Окс обливался потом. Больше он придумать ничего не мог. Было ясно, что его прислал трирский епископ. Леа Грунд предложила ему немедленно оставить ее в покое. Окс тут же убрался. Трусливая, заячья душонка.
Совершенно иной характер носил визит заместителя директора школы Мундта.
— Мы не позволим водить себя за нос, — сказал Мундт. — Мы прекрасно поняли, что вы имеете в виду. Это политическая демонстрация.
Когда она вырывала заросли плюща на могиле Якоба Файта, она была ближе к миру мертвых, чем живых.
Однако нашла в себе силы еще раз собрать все, что росло в ее небольшом саду и что пощадили первые морозы.
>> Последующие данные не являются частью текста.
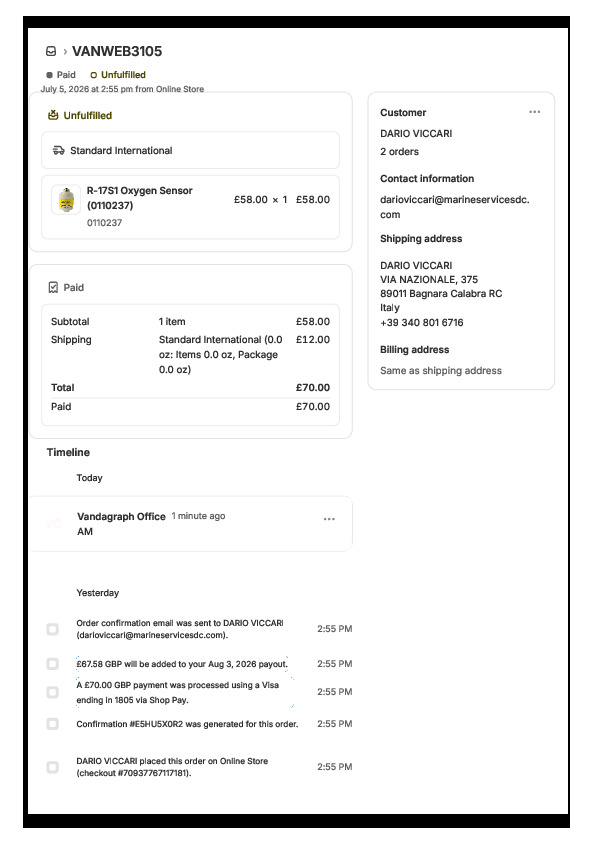Open the customer's 2 orders link

coord(400,151)
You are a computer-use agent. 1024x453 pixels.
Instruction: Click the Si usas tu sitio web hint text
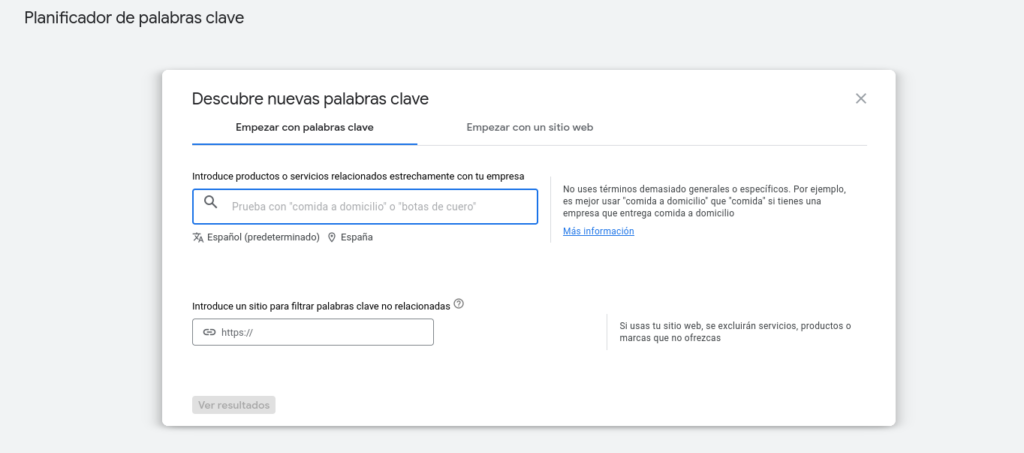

Давно уже не все цветы на могиле Якоба Файта были только от нее. Но вскоре должен выпасть первый снег, и саженцы плюща, которые она собиралась высадить весной, уже пустили в цветочных ящиках позади дома первые корешки.
Между Хауптом и летчиком существовал негласный уговор, что тому лучше не показываться у Леи Грунд. Может, его разозлил этот не высказанный вслух отказ от дома, а может, он просто хотел доказать что-то Хаупту (летчик был не очень способным учеником, ему так и не удалось освоить предлоги английского языка), но, как бы то ни было, в один прекрасный день он неожиданно появился на кухне. Хаупт в изумлении уставился на него. Ситуация летчика позабавила. В этой простой крестьянской кухне, выпрямившись перед Леей Грунд, он производил впечатление сутенера.
— Ваш племянник наверняка рассказывал вам обо мне, — начал летчик.
— О нет, он поостерегся, — ответила Леа. — Зато другие много рассказывали мне о вас.